A continuación, remata lo esencial: «Si yo lo que quiero es poder hacer lo que yo quiera, corromperme a mis anchas, lo que necesito es una población más infeliz y además un poquito más estúpida». Es difícil leer eso y seguir creyendo que desconfiar es simplemente una postura personal, una forma inocente de protegerse. La desconfianza no es siempre sólo psicológica: es útil. Sirve. Genera un tipo de individuo perfecto para estos tiempos: aislado, emocional, frágil, fácilmente manejable. «Más polarizados… y además creen que la emoción debe de estar por encima de cualquier uso de la razón».
En esta época, además, la tecnología no nos conecta: «Al algoritmo lo que le interesa es que tú solo tengas contacto con el mundo a través de él».
Lo inquietante es que todo esto también se ha colado en lo íntimo. Hemos llamado «independencia» a no necesitar a nadie; hemos confundido privacidad con blindaje moral; y, en las relaciones, nos cuesta pronunciar la palabra que de verdad sostiene todo: lealtad.

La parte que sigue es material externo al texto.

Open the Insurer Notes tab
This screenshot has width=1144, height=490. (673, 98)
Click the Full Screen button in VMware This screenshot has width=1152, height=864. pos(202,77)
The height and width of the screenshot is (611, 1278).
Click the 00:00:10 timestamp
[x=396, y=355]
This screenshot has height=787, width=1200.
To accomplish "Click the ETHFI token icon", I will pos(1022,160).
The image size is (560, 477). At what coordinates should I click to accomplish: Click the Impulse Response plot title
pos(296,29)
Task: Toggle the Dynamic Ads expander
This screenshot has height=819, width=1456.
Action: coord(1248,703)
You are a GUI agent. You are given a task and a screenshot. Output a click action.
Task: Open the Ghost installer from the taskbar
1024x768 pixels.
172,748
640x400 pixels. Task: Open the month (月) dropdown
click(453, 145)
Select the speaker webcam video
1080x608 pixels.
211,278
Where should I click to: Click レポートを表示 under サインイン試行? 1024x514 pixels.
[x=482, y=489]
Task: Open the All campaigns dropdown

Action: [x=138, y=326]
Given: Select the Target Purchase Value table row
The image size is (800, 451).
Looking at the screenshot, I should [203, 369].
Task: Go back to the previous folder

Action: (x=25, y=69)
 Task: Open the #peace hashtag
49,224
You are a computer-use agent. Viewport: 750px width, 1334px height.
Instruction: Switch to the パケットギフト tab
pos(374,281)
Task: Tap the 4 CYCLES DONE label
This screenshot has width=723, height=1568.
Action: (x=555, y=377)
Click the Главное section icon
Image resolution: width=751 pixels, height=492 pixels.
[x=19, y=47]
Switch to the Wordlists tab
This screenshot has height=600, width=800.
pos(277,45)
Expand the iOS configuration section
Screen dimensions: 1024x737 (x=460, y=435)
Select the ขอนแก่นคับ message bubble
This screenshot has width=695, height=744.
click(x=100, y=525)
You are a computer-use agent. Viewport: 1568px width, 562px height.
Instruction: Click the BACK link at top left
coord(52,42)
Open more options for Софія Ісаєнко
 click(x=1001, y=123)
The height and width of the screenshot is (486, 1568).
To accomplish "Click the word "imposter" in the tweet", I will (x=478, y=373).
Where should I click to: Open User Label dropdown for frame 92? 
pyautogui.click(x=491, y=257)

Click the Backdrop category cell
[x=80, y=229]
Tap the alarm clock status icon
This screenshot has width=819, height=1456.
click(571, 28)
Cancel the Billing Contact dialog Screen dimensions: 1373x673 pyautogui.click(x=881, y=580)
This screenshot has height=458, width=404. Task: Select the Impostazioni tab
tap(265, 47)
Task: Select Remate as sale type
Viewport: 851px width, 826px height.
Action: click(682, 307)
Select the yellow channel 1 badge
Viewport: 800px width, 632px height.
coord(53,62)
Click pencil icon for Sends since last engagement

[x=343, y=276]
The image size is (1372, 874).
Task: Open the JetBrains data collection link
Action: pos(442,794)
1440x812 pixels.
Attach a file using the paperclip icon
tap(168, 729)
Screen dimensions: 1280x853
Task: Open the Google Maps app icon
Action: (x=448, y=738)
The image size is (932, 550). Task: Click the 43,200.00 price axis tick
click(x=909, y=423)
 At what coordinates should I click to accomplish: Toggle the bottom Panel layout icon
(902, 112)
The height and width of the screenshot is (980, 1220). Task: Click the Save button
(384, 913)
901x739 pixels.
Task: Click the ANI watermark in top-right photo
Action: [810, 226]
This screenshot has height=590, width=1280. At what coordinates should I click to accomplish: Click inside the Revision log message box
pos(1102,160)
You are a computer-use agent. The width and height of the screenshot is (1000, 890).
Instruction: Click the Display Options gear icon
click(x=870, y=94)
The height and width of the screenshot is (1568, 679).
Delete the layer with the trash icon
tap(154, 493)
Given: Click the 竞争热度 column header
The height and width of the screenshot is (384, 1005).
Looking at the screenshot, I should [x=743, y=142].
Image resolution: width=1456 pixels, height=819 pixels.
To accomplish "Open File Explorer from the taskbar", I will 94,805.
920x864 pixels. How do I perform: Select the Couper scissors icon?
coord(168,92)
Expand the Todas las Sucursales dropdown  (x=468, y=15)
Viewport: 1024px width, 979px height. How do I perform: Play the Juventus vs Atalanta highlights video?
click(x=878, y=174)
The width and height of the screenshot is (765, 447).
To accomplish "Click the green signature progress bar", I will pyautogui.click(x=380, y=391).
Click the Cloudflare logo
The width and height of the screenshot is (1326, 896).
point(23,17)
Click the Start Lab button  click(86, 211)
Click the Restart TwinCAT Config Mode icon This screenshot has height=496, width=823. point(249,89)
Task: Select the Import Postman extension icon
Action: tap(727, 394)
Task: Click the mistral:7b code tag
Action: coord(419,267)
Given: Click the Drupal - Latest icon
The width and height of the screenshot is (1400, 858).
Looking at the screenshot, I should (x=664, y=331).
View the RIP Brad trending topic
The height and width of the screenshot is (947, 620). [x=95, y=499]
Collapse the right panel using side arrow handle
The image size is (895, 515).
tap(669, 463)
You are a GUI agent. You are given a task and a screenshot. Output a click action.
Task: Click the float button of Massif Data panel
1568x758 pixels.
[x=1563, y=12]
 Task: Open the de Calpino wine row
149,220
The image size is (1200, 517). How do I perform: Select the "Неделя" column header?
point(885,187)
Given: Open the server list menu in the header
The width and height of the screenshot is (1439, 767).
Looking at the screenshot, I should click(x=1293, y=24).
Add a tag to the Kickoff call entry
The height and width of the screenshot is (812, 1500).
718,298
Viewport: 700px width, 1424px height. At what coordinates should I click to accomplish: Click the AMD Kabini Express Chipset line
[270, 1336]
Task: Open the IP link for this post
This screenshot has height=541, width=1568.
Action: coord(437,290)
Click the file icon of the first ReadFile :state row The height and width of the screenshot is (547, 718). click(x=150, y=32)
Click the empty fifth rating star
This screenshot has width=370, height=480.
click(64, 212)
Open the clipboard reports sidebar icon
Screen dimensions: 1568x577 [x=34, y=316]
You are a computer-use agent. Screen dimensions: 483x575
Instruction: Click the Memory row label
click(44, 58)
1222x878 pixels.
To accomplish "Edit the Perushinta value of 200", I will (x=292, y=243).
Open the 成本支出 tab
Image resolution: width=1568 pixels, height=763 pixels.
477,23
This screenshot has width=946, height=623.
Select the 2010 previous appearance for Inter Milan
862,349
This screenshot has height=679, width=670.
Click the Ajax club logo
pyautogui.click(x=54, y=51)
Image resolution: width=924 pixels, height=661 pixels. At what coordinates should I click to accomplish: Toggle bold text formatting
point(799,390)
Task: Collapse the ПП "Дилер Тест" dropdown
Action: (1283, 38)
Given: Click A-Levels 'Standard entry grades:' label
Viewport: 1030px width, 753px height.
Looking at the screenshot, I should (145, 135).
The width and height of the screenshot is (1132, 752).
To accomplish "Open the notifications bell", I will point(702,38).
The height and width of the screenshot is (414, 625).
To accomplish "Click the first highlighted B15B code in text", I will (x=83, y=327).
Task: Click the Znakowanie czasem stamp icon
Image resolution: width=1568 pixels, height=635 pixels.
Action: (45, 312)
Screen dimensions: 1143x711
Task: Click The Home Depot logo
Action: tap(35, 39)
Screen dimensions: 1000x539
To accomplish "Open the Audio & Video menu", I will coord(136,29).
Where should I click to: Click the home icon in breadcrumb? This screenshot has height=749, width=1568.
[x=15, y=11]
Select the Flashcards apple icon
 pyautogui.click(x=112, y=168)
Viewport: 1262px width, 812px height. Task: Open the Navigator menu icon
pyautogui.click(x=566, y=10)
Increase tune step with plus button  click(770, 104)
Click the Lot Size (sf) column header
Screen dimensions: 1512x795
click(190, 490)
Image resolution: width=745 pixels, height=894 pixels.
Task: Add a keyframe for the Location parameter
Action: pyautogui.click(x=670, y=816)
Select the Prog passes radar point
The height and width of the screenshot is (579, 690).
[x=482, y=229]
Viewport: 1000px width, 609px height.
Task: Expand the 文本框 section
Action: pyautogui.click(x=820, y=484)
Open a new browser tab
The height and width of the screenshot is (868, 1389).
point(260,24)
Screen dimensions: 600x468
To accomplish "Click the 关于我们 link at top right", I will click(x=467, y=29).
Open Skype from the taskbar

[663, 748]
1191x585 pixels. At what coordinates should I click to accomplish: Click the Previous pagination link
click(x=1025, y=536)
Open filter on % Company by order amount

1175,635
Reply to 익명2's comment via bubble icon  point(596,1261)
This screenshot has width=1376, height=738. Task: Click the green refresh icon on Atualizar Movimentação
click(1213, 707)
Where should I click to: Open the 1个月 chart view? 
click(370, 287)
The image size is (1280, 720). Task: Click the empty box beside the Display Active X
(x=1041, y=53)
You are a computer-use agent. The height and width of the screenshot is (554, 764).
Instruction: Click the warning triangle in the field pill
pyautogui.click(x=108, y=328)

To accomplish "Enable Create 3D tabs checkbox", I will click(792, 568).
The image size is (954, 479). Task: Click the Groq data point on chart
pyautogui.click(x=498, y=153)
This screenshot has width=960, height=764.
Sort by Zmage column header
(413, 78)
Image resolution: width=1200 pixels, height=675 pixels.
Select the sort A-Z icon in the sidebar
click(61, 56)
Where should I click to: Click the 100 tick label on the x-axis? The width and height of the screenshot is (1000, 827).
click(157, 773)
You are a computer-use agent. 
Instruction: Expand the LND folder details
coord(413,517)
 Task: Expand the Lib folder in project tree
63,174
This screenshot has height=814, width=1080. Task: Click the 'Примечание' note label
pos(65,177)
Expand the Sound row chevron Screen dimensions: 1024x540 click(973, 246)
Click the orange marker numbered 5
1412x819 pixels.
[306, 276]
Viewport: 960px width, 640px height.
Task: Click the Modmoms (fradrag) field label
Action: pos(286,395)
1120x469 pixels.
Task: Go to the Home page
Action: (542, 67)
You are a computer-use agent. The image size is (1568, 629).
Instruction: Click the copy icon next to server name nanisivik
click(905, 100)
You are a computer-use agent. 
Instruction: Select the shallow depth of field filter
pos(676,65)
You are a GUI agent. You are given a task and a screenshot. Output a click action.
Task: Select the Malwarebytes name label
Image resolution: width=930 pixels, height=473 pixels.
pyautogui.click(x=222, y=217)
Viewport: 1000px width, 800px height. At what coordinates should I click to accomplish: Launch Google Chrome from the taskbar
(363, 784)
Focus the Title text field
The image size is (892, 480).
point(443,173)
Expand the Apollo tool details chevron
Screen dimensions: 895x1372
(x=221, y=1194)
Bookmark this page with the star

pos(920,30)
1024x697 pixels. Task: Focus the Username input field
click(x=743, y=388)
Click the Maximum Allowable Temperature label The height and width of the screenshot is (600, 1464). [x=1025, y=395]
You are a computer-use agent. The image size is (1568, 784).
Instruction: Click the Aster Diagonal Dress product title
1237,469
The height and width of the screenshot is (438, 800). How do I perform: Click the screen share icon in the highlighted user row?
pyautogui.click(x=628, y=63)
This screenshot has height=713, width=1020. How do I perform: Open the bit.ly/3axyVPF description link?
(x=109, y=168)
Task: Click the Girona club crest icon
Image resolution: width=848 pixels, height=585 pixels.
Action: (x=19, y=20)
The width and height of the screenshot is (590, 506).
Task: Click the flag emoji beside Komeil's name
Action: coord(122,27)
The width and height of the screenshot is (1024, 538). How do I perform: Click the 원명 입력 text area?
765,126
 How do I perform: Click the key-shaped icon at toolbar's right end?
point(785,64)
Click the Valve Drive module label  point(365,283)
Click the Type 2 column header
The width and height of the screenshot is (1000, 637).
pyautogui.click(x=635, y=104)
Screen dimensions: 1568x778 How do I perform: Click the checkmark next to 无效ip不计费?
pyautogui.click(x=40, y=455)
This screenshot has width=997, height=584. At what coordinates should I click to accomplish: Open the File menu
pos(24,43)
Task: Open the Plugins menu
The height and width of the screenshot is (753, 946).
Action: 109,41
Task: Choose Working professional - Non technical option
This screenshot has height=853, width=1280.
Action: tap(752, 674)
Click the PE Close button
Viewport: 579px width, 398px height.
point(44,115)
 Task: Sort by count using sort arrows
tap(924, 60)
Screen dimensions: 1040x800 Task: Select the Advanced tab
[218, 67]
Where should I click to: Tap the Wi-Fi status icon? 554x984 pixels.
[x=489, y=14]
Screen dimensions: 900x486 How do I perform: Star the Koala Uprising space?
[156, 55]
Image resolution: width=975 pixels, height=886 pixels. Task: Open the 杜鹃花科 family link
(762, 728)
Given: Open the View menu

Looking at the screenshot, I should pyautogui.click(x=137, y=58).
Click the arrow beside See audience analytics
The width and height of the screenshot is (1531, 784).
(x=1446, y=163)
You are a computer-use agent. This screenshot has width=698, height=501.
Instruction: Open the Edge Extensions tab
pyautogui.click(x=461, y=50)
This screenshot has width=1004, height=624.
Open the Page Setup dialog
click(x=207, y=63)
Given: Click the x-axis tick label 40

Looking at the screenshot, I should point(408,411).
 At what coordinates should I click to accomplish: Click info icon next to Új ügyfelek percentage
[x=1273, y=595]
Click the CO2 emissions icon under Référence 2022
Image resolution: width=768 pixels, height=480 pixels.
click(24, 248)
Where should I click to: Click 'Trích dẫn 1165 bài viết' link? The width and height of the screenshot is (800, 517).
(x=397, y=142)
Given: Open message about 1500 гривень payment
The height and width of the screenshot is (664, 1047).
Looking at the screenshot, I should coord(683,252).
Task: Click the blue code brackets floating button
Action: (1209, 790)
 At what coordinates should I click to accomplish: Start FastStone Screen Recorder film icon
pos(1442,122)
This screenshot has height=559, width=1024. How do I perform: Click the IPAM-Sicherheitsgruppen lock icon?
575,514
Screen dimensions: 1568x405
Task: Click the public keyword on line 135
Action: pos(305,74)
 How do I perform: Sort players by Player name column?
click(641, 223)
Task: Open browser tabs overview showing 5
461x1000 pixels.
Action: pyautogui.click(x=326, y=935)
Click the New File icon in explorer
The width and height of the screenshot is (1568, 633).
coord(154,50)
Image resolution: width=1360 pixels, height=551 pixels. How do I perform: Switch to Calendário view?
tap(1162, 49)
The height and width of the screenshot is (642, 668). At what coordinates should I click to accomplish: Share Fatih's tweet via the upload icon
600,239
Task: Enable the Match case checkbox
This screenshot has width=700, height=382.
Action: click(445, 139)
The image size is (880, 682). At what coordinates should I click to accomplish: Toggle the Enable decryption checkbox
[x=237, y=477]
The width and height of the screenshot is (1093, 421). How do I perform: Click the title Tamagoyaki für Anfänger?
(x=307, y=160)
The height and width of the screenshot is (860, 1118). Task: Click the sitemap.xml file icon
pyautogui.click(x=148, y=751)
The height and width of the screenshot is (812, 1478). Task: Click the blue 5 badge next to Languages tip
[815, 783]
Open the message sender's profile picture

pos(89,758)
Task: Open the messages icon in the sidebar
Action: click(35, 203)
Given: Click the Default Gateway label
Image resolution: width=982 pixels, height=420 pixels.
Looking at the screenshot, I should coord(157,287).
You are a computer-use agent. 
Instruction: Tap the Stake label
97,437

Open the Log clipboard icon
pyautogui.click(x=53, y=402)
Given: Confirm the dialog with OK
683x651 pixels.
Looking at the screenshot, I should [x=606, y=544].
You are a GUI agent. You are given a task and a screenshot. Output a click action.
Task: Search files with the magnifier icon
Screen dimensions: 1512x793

Luego está el asunto más serio: los niños. Dos generaciones criadas sin calle, sin fricción, sin conversación real, sin grupo, sin «aldea». Y Vico se pone serio: «Estamos criando niños enfermos». Su conclusión es políticamente incorrecta porque es moralmente adulta: «Si un adulto quiere desconfiar, que lo que le dé la gana, pero que no joda a su hijo»; que no convierta esa renuncia en herencia.
Quizá Vico tenga razón y seamos más felices confiando en los que no nos han traicionado; sin vivir en guerra con el mundo. Él lo resume con desprecio por el melodrama: «Juzgar a todo el género humano por la traición de una persona es propio de una mente muy débil y muy infantil».
Pues eso, que puede que la verdadera lucidez hoy no sea desconfiar de todo. Salvo de quien ya nos ha demostrado que hay que huir. O como dice él con humor de campo: si parece un ganso, vuela como un ganso entonces sí: era un ganso. Con el resto, atrévete.